Bundesgerichtshof bestätigt Verurteilung eines Rechtsanwalts wegen Volksverhetzung
Das Landgericht Mannheim hat den Angeklagten, der von Beruf Rechtsanwalt ist, wegen Volksverhetzung zu einer Geldstrafe verurteilt. Dieser hatte in einem anderen Strafverfahren den vormaligen NPD-Vorsitzenden Deckert verteidigt und dort einen Beweisantrag gestellt, mit dem er den früheren Bundespräsidenten, die Präsidentin des Bundesverfassungsgerichts und den vormaligen Bundeskanzler als Zeugen dafür benannte, daß es "primär massive politische Interessen" seien, "welche dem Durchbruch der historischen Wahrheit im Zusammenhang mit dem Holocaust" entgegenstünden, "und zwar nicht einmal in erster Linie diejenigen der überlebenden Juden und deren Abkömmlinge oder gar des Staates Israel, sondern vor allem diejenigen" der "eigenen (deutschen) politischen Klasse, welche ihre einzigartige politische Unfähigkeit seit fast 50 Jahren mit der 'Einzigartigkeit der deutschen Schuld' " legitimiere und nicht in der Lage sei zuzugeben, daß sie sich "an der Nase herumführen und für dumm verkaufen" lasse.
Darin hat das Landgericht eine Verharmlosung des Holocaust im Sinne des Tatbestandes der Volksverhetzung gesehen (§ 130 Abs. 3 StGB).

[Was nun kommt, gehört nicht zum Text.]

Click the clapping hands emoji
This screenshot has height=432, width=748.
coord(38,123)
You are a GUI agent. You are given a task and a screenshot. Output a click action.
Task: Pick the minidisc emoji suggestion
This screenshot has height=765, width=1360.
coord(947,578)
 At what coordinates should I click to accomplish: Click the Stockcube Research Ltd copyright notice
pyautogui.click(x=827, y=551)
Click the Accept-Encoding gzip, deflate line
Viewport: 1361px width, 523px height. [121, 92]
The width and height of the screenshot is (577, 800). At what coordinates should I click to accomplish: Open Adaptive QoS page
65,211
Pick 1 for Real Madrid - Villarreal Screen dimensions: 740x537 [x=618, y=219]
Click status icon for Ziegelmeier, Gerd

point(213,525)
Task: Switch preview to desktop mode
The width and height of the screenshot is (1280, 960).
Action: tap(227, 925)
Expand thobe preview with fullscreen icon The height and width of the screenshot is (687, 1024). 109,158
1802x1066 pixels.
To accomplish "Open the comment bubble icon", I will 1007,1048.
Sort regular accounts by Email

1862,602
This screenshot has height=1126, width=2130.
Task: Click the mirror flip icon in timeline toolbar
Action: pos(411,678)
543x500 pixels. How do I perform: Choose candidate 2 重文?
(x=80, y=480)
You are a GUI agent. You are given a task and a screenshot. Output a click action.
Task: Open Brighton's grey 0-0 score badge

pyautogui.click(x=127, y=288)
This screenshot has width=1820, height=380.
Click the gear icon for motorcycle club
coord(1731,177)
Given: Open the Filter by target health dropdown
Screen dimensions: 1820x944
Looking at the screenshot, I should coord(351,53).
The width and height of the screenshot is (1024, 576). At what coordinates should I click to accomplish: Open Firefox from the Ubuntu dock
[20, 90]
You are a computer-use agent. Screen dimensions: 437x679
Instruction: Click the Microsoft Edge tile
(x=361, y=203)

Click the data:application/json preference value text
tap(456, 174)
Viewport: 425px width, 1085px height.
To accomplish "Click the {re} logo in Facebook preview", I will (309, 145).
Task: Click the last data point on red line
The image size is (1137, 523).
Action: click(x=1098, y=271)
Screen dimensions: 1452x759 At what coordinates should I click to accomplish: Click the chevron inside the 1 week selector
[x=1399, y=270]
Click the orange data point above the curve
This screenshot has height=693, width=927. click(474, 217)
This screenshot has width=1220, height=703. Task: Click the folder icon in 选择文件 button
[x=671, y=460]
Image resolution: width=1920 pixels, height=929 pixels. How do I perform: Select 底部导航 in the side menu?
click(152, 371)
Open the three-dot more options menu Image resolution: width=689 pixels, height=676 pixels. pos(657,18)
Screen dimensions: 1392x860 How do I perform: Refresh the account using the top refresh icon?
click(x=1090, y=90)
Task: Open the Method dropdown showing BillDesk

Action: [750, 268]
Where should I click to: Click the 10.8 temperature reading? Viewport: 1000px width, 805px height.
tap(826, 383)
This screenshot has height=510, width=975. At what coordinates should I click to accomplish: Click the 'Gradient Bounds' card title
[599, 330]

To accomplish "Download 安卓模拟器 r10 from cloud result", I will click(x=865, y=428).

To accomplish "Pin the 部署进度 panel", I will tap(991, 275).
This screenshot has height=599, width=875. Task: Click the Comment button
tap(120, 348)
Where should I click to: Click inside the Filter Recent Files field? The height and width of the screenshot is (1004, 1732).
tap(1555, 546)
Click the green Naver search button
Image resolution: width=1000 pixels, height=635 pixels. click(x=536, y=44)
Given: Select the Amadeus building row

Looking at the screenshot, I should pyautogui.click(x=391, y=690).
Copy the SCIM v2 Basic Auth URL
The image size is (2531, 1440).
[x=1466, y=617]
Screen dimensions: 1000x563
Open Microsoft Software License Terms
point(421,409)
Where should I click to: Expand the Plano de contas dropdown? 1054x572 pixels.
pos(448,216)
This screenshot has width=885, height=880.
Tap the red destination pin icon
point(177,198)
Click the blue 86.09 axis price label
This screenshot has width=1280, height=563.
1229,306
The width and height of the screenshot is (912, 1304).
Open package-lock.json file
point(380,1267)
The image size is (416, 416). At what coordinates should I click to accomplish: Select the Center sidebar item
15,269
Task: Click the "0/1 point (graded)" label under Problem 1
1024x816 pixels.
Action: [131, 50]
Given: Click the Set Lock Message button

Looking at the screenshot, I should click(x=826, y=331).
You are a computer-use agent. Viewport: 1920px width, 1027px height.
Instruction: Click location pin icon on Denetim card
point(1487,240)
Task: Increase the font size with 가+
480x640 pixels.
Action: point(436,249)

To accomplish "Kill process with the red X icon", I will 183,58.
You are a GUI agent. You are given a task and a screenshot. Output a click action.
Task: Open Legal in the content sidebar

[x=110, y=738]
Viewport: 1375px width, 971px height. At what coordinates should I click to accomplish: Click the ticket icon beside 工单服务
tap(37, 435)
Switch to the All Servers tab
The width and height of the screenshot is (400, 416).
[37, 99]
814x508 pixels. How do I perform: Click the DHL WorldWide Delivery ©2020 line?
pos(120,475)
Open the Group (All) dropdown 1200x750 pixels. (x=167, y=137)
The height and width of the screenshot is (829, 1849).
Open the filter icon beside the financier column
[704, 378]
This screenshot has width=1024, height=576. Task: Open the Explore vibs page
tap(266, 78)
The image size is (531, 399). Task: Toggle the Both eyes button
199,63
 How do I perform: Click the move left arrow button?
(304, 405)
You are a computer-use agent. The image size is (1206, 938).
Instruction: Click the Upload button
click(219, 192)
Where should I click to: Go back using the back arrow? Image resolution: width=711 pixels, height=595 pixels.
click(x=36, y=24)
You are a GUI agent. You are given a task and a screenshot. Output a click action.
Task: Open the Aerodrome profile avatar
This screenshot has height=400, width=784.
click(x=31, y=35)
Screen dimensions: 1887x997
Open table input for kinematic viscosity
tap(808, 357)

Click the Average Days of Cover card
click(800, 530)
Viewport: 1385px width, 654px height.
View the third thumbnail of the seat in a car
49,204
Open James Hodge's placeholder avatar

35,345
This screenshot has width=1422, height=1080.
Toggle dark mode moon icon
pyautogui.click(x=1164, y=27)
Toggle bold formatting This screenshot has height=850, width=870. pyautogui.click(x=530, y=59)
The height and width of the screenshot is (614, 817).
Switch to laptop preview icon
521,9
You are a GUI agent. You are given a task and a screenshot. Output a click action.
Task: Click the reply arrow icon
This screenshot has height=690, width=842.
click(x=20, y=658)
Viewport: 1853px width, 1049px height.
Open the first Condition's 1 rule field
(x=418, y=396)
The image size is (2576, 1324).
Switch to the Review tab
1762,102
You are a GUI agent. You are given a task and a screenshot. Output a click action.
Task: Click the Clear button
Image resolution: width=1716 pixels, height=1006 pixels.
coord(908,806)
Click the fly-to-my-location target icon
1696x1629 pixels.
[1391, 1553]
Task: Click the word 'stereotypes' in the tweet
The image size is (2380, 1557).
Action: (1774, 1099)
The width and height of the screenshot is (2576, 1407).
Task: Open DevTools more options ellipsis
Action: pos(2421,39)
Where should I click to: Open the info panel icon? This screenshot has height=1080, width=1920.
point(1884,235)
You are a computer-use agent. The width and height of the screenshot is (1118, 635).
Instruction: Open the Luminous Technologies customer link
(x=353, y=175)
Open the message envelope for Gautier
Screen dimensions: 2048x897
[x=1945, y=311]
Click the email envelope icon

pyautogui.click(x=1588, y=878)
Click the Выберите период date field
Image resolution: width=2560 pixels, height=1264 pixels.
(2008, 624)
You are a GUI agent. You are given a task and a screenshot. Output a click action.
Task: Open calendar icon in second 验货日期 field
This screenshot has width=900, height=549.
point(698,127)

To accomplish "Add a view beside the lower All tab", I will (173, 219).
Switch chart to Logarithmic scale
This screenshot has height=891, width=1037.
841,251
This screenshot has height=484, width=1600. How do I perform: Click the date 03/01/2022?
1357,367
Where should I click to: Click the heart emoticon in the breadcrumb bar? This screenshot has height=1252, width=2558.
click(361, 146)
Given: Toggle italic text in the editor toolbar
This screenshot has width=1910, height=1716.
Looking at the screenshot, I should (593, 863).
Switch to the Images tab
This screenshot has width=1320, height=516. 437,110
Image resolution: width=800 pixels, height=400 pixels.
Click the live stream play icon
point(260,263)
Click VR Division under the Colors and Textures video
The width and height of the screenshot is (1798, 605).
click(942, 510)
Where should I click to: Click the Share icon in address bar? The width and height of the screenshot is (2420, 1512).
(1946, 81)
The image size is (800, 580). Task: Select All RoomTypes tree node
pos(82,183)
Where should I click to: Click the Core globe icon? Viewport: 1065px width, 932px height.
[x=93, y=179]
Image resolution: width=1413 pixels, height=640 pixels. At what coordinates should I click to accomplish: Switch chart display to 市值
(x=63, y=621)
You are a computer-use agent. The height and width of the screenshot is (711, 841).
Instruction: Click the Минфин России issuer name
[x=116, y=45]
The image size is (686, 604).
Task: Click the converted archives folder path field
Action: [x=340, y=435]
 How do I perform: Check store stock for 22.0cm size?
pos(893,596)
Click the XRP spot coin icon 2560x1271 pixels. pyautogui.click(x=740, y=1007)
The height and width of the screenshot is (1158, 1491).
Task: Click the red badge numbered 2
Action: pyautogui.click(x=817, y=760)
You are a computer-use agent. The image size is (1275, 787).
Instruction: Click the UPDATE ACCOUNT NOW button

Die dagegen gerichtete Revision des Angeklagten und die Revision der Staatsanwaltschaft, die eine höhere Strafe erstrebte, hat der 1. Strafsenat des Bundesgerichtshofes als unbegründet verworfen. Der Senat hat allerdings hervorgehoben, daß in Fällen, in denen der Verteidiger einen seinerseits der Volksverhetzung angeklagten Mandanten vertritt, im Blick auf die Gewährleistung einer effektiven Strafverteidigung die Anwendung der vom Gesetzgeber vorgesehenen Tatbestandsausschlußklausel geboten ist (§ 86 Abs. 3 StGB). Diese gilt u.a. für Handlungen, die der staatsbürgerlichen Aufklärung, der Wissenschaft, der Forschung und der Lehre, der Berichterstattung über Vorgänge des Zeitgeschehens oder der Geschichte oder "ähnlichen Zwecken" dienen. Strafverteidigung ist von ihrem Gewicht her ein solcher "ähnlicher Zweck" im Sinne dieser Klausel. Denn das Recht auf eine wirksame Verteidigung ist notwendiger Bestandteil eines rechtsstaatlichen Strafverfahrens. Dieses Recht wäre ernsthaft gefährdet, wenn der Verteidiger wegen einer üblichen und prozessual zulässigen Verteidigungstätigkeit selbst strafrechtlich verfolgt würde. Da Strafverteidigung ihrer Natur nach auf den Schutz des Beschuldigten vor Anklage, Verhaftung und Verurteilung ausgerichtet ist, wirkt sie sich beispielsweise bei der Verteidigung von Mitgliedern terroristischer Vereinigungen mitunter notwendigerweise günstig auf den Fortbestand einer solchen terroristischen Vereinigung aus. Für eine derartige Fallgestaltung hat der Bundesgerichtshof bereits 1979 hervorgehoben, daß in einem solchen Konfliktfall zwischen prozessual zulässigem Verteidigerhandeln und der Erfüllung von Straftatbeständen (dort dem Verbot der Unterstützung terroristischer Vereinigungen) ein rechtswidriges Handeln des Verteidigers nicht angenommen werden könne, es sei denn, es gebe sich lediglich den Anschein zulässiger Verteidigung, verfolge in Wirklichkeit indessen ausschließlich verteidigungsfremde Zwecke (BGHSt 29, 99, 105).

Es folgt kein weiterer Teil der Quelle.